The Wikipedia profile of Charles Haughey says he moved from the Howth Road direct to Abbeyville.
As Justice Minister Haughey brought in many liberal reforms particularly the Succession Bill which was a long overdue service to women. But he also revived Military Courts to stamp out the IRA border campaign.
He did not, nor did Captain Kelly seek to arm the IRA. In 1969 Nationalists from the North were demanding arms from the Irish Government. The Army which had the authority to import arms, trained Northern Nationalists on Army premises but gave them no arms. Stephen Collins, who perhaps rivals Fergal Keane in the marketing of Porkie Pies well beyond their sell-by-date has been at it again in the IRISH TIMES.

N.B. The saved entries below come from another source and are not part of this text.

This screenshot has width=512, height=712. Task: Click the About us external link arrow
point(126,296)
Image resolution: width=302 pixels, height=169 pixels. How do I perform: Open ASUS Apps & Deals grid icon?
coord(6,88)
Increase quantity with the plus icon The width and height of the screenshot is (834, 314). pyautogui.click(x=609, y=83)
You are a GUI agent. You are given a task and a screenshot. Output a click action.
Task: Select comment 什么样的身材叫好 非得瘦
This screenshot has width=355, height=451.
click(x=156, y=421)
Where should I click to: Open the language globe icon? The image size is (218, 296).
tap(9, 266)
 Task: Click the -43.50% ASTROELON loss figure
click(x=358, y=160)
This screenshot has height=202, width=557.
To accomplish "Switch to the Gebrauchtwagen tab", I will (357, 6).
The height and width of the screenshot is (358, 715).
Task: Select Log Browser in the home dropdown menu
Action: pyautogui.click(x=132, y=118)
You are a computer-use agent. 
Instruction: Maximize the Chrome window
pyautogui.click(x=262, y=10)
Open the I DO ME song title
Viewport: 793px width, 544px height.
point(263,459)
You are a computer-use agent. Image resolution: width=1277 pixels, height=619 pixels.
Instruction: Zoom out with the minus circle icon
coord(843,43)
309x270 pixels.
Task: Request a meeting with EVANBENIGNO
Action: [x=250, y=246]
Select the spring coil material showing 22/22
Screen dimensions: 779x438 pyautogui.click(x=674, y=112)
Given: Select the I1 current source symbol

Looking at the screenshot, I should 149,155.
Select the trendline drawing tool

The failure of Jack Lynch and his ministers to establish a coherent political and diplomatic policy to protect their fellow citizens who were living in the British-occupied Six Counties created a vacuum. Nature, which abhors a vacuum, created the “Provisional”
IRA. Perhaps it’s natural that I should have a high, though not an uncritical or mindless regard for them.
They are better men and women than their detractors.